Display each line of the data below that contains the string "coordinates".

_Collection entries_
==============================
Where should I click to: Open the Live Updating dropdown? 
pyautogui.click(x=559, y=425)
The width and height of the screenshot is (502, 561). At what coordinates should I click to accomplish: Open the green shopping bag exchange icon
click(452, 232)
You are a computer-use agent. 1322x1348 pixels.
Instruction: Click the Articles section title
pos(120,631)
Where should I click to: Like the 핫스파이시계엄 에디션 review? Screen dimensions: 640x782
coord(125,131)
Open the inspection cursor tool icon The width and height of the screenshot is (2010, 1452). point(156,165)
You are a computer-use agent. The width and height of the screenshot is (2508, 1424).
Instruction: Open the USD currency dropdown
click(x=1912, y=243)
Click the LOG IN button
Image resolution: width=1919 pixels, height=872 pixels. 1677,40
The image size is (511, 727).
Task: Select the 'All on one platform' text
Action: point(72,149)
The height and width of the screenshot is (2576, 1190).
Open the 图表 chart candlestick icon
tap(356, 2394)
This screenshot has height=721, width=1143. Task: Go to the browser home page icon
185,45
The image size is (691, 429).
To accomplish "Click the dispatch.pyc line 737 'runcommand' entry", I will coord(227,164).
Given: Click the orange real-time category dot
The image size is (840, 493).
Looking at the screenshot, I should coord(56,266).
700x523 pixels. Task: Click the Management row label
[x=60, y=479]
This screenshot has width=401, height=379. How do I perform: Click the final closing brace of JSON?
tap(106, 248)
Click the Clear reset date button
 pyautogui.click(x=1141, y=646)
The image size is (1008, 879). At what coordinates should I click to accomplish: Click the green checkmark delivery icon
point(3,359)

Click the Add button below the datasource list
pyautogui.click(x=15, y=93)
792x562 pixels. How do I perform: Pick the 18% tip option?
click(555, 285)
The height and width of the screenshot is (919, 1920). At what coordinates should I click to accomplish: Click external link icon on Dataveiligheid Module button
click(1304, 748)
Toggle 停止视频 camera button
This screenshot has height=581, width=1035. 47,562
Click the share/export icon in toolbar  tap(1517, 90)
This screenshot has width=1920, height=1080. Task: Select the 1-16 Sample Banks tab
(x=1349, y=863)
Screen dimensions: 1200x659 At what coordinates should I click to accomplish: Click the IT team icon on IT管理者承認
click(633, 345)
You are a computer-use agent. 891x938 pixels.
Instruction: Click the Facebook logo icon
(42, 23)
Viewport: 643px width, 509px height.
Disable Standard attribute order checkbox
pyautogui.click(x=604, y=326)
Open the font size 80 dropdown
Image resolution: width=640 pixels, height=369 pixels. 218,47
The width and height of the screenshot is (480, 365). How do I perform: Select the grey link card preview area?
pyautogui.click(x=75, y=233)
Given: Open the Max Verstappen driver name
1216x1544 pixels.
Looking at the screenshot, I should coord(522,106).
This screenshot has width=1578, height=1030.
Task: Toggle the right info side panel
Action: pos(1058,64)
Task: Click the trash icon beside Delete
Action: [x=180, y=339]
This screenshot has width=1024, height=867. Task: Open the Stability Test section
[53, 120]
==============================
_Answer to this exercise_
The width and height of the screenshot is (502, 561). At what coordinates should I click to accomplish: Open the green shopping bag exchange icon
The image size is (1008, 879). At what coordinates should I click to accomplish: Click the green checkmark delivery icon
The height and width of the screenshot is (919, 1920). At what coordinates should I click to accomplish: Click external link icon on Dataveiligheid Module button
Screen dimensions: 1200x659 At what coordinates should I click to accomplish: Click the IT team icon on IT管理者承認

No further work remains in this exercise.